◆ Extract to read
····················

In the past, I have desired very truly to be prolific, and I have been. I have made so many things I’m really proud of — books, quilts, sewing patterns, poems, drawings, spreadsheets, websites, essays, letters, zines, etc. A big part of me still deeply wants to make and make and make. I want to be prolific! I want to be impressive! I want to have endless ideas, do things that will change my life and other people’s lives too! But I think the honest part of me, my small true self, is, in some ways, satisfied. Maybe, for a season, all the making I need to do is the making of new baby cells inside my body, the making of breastmilk from my own blood, the making of a home and soft days for my kids, the making of simple meals to eat at the end of the day. My hands peeling oranges, my hands pumping milk. Maybe that’s my most intuitive desire for this little pocket of time, when I have kids so small who need me so much — just make our life. Just make this room. Just make this day. Just allow my body to be tired, allow my mind to rest. That’s hard for me to swallow, and I can’t tell if I mean it, but it might be all that my vulnerable self can handle this year. Scale it all back. Tear it all down. Huddle together and stay warm. I can’t tell what will happen this year, but I can feel myself starting so small, the smallest ever. If I’m going to survive this a second time, allow my life to change so completely, I will shelter in the small sweetness of my life, allow myself to become unimpressive to everyone but my children. Maybe that’s enough.
I am so grateful for your writing, particularly on motherhood (and art-making/creativity). I am not a writer but always feel so seen in your essays, the words exactly how I am feeling but unable to articulate. So, thank you <3
Hi Amy, just wanted to send a gentle “I see you” note. Your thoughts and reflections remind me so much of my own grappling with the shifts in life and in myself as a new mother. I had my first son at 27, and what an incredibly hard and wonderfully sweet time it was. I am 40 now and have four sons. My youngest is 4. It all stays hard and wonderful. Best to you!

····················

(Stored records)
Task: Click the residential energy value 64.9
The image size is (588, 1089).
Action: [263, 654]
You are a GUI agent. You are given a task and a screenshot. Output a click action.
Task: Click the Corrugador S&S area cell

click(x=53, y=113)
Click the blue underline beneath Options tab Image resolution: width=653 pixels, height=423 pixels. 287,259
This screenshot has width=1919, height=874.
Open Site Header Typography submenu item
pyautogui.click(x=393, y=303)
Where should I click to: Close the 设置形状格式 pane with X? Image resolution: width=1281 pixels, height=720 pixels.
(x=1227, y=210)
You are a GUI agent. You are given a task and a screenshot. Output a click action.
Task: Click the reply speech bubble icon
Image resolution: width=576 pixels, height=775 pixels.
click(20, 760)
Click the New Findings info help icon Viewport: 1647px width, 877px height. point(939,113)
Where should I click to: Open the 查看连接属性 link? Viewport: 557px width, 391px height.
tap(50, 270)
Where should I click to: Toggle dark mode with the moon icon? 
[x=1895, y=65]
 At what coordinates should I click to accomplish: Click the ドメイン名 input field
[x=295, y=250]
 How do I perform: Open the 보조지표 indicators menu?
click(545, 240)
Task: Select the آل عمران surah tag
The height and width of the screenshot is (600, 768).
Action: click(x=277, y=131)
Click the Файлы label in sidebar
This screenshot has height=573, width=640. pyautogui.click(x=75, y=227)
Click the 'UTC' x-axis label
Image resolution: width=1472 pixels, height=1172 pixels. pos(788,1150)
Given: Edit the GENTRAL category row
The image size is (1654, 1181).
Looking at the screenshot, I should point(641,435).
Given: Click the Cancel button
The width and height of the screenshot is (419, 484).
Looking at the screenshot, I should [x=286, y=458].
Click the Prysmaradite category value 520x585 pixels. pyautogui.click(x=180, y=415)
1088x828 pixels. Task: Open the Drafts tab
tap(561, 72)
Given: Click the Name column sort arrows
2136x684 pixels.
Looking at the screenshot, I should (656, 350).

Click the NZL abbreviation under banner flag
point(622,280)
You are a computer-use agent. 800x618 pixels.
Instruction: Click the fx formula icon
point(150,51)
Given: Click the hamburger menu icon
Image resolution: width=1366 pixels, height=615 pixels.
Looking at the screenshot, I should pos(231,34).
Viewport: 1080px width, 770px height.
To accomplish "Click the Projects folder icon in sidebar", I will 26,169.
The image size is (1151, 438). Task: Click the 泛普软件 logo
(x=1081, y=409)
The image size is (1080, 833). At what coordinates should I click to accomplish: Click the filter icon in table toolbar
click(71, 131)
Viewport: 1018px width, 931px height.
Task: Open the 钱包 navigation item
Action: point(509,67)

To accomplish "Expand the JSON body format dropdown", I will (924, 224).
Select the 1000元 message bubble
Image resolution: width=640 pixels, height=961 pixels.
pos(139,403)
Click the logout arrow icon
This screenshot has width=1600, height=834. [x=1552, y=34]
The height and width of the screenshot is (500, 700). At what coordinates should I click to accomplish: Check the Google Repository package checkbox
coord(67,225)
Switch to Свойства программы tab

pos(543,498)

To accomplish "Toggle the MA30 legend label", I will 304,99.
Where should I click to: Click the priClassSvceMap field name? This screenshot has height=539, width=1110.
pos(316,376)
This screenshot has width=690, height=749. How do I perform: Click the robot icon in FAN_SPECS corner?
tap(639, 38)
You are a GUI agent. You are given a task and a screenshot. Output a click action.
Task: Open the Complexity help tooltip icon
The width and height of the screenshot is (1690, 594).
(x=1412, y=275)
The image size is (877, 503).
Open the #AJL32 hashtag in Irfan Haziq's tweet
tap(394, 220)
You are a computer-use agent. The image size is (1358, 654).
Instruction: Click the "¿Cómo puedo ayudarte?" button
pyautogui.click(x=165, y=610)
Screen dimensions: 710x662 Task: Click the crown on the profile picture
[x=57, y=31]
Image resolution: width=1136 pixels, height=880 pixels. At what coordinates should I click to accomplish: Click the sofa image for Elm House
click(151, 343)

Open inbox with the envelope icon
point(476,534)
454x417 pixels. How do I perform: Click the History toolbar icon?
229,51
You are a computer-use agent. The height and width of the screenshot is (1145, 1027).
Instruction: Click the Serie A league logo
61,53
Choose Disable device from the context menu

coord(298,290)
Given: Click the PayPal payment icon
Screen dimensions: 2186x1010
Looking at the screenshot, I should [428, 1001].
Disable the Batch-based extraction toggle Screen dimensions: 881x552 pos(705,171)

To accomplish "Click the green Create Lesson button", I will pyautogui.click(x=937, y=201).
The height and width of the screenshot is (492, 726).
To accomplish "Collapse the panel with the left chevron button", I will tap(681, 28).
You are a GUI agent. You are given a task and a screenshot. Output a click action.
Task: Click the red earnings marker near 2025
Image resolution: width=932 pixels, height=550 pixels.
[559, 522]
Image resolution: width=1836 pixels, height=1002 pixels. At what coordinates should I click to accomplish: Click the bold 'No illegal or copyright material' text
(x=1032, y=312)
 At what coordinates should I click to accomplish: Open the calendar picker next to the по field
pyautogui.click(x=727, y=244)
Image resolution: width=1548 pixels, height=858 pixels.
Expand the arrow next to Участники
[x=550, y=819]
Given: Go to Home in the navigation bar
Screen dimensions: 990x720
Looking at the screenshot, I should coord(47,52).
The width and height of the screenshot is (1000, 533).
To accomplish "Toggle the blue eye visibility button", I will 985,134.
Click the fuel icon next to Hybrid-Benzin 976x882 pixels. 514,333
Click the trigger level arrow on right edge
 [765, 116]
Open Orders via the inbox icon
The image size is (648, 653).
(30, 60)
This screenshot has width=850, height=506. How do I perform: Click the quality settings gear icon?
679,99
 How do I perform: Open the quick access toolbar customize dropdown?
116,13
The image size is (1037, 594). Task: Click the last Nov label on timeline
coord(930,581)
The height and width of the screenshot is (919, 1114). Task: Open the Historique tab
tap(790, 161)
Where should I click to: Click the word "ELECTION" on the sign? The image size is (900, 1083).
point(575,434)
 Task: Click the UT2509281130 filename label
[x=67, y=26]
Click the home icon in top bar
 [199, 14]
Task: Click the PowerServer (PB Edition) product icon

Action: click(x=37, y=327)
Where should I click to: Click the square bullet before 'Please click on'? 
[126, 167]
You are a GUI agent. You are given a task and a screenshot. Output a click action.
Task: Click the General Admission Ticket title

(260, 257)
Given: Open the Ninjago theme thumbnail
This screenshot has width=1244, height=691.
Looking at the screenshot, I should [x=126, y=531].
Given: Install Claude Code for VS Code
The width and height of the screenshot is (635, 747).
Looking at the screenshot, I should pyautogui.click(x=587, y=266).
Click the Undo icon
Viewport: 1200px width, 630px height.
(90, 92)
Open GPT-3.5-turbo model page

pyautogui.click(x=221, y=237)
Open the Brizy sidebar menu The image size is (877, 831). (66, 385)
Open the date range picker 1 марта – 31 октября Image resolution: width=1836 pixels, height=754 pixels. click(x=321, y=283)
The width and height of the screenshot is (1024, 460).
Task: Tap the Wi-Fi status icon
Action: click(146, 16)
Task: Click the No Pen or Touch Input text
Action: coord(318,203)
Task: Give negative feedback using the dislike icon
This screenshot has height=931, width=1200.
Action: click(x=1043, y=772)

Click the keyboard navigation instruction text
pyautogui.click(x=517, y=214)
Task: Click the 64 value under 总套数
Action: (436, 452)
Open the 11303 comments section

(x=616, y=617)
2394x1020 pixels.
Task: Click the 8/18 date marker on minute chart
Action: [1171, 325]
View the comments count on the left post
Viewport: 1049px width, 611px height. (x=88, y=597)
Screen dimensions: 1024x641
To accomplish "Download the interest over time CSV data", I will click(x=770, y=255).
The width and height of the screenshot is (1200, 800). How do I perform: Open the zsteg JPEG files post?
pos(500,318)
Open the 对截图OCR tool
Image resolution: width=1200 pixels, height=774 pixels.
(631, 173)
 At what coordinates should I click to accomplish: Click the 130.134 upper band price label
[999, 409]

····················

◆ Task brief
In the reflection on motherhood and making, what two things are the writer's hands described doing?

◆ Worked solution
Peeling oranges and pumping milk.